Il est vrai que le gunfight à quatre dans l'ascenseur est très osé ! Concernant les personnages, le trio formé par Edison Chen, Richie Jen et Huang Xiaoming rappelle les films d'arts martiaux : celui qui parvient à avancer est celui qui combine les méthodes des deux « maîtres ». Etait-ce le but recherché ?
Vous êtes vraiment très pointues. C'était conscient de ma part d'emprunter au schéma des vieux films d'arts martiaux. Snipers est un peu mon hommage à ce genre. Le jeune sniper joué par Edison Chen veut à tout prix être le numéro un, comme les héros de ces films. Et comme eux, il souhaite gagner avec dignité et non par n'importe quel moyen.

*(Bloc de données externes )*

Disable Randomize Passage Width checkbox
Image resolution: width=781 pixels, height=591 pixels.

En même temps, pour rester dans l'optique du film d'arts martiaux, Snipers nous plonge constamment à l'intérieur de la tête des personnages avec toute cette emphase sur la technique, sur les méthodes secrètes que le héros va apprendre de l'un ou de l'autre de ses mentors.
Il y a bien cette relation de maître à disciple puisque le film repose sur la morale traditionnelle qui veut que lorsque vous suivez un maître, il faut lui être toujours fidèle. Vous n'avez pas le droit d'apprendre auprès d'autres personnes que lui. Or c'est ce que fait le personnage d'Edison Chen, et Richie Jen ne l'accepte pas du tout.

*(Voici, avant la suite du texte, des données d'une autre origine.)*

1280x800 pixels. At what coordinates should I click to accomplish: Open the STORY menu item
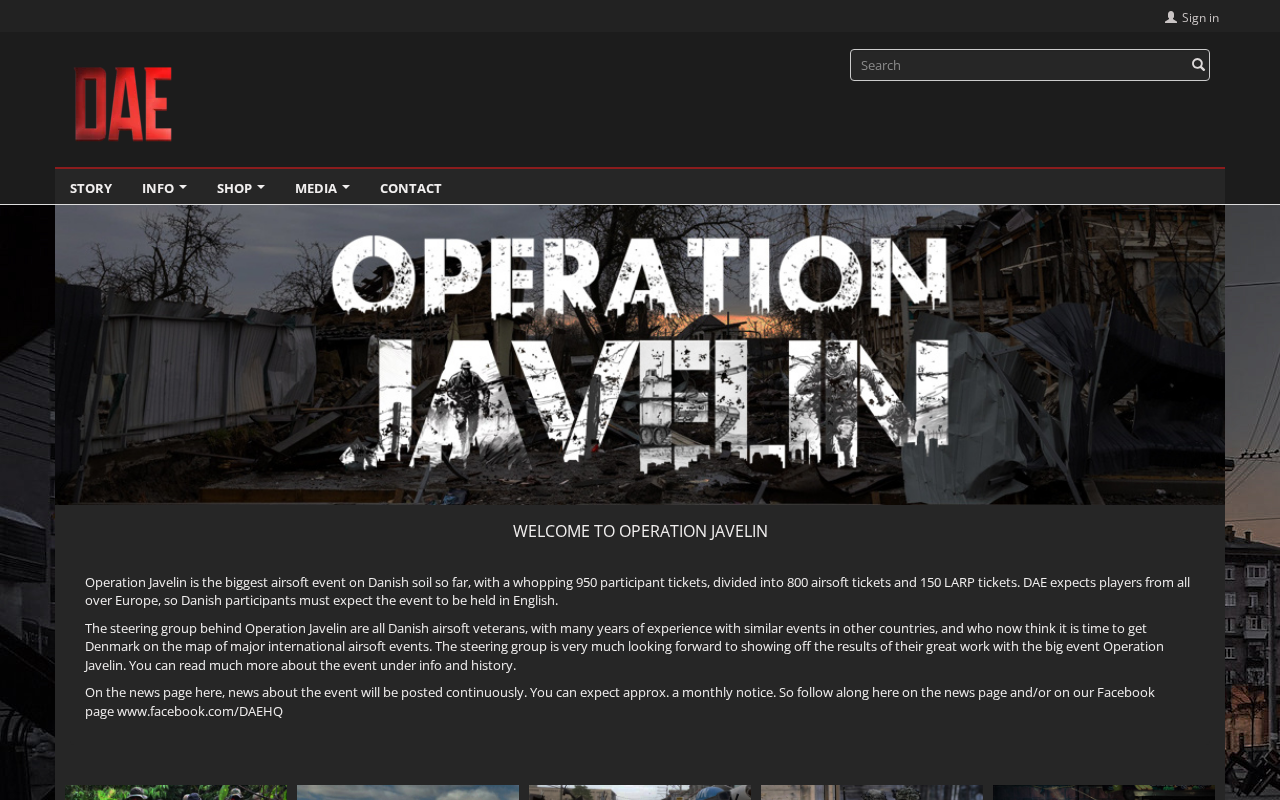(x=91, y=188)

Quel réalisateur citeriez-vous comme votre plus grande source d'inspiration dans le cinéma d'arts martiaux ?
Je citerais Chang Cheh, qui est excellent dans les films d'action virils. Mais personnellement, je préfère Chu Yuan qui est plus créatif et donne une autre dimension au cinéma d'arts martiaux.
Bien que le film se déroule parfois en extérieur, on a l'impression d'être tout du long dans un huis clos, un effet suggéré par la photographie en demi-teintes. Comment avez-vous envisagé l'esthétique de Snipers ?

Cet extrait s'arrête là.